* Start READING PASSAGE *
How the jazz musician’s iconic soundtrack to Lift to the Scaffold still resonates today

Miles Davis recording the music for the film Lift to the Scaffold, December 1957. Photo: Gerard Landau/INA/Getty

Nobody’s even sure what to call it. In French, it’s Ascenseur pour l’échafaud, which translates as Lift to the Scaffold. That then translates into Elevator to the Gallows in America. But on its original US release, the film was called Frantic, to which title Roman Polanski paid homage in his 1988 Paris thriller, starring Harrison Ford and Emmanuelle Seigner.

But the film itself has probably been overshadowed by the enduring reputation of its soundtrack. Recorded by Miles Davis and a group of French musicians, it is still considered one of the coolest and most distinctive musical accompaniments in the history of cinema, and an important work in the development of jazz. The album has always kept the French title, prompting generations of jazz fans to mangle the pronunciation in attempts to sound sophisticated. In America, it was released as one side of a 1958 Miles Davis compilation LP under the much easier name Jazz Track.

“It’s the epitome of sophistication,” says Guy Barker, the award-winning trumpeter, band leader and film composer. “Miles Davis’s trumpet creates a whole atmosphere for the movie and it’s a mood he then carried on into making the most atmospheric album ever, Kind of Blue, just two years later. The combination of sound and image is just perfection, and people still hanker after it today.”

Barker has played trumpet on music-tinged films such as The Talented Mr Ripley, with its ’50s Italian vibe, and the Édith Piaf biopic La Vie en Rose, starring Marion Cotillard, in a performance that won her an Oscar. But he admits with a laugh that he’s still most often asked by directors if he could “sound a bit like Miles Davis”.

“And what they’re really referring to is Lift to the Scaffold,” he says. “Maybe even without knowing it, so iconic and significant is the music in that film. And, the thing is, you don’t shrug or complain as a trumpeter. You get your Harmon mute and do your very best to capture that sound, that mood. It has a distinctive loneliness that haunts the air.”
* End READING PASSAGE *
* Start PROVIDED DATA *
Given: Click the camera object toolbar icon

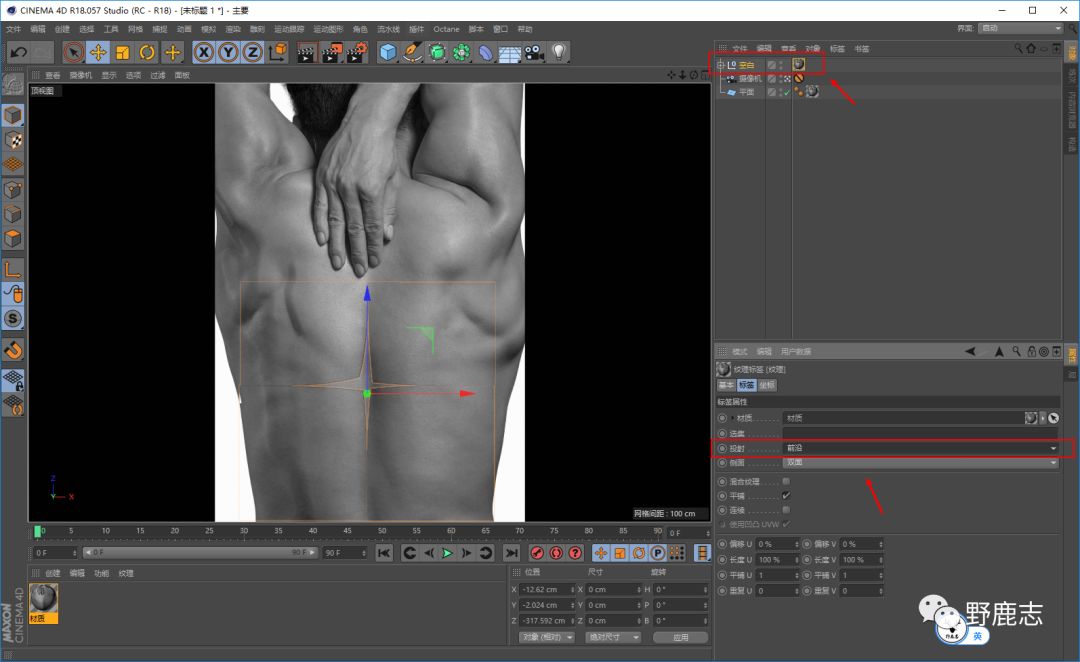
* End PROVIDED DATA *
DIRECTIVE 1 ▸ Write out the passage on the Lift to the Scaffold soundtrack word for word, starting at the words "Miles Davis recording" and ending after "and Emmanuelle Seigner.".
DIRECTIVE 2 ▸ Carry on the passage about the Lift to the Scaffold soundtrack from its final sentence.
The listing was taken from a separate source.

WRITTEN ANSWER 1 ▸
Miles Davis recording the music for the film Lift to the Scaffold, December 1957. Photo: Gerard Landau/INA/Getty

Nobody’s even sure what to call it. In French, it’s Ascenseur pour l’échafaud, which translates as Lift to the Scaffold. That then translates into Elevator to the Gallows in America. But on its original US release, the film was called Frantic, to which title Roman Polanski paid homage in his 1988 Paris thriller, starring Harrison Ford and Emmanuelle Seigner.

WRITTEN ANSWER 2 ▸
Davis pioneered the muted trumpet sound on his early ’50s records such as Cookin’ and Walkin’, with some tunes later gathered on the breakthrough Birth of the Cool album. That record, released in 1957, introduced a new, modern sound into the world of jazz, the frenetic pace of bebop replaced by a more introverted, restrained form. That came out just a few months before he laid down the music for Lift to the Scaffold.

Scaffold sits uniquely in the Davis discography because it’s an improvised piece inspired by the characters and actions of a film. The recording has become a legendary movie anecdote. The story goes that Miles went into a studio one night in Paris in December 1957 and improvised the music over images played for him by the director, Louis Malle. In essence, it’s a live score, which perhaps adds to the urgency of the uptempo pieces, such as the car chase on Sur L’Autoroute and Dîner au Motel, and the plangency of the unforgettable nocturnal wandering scenes such as Florence Sur Les Champs-Élysées.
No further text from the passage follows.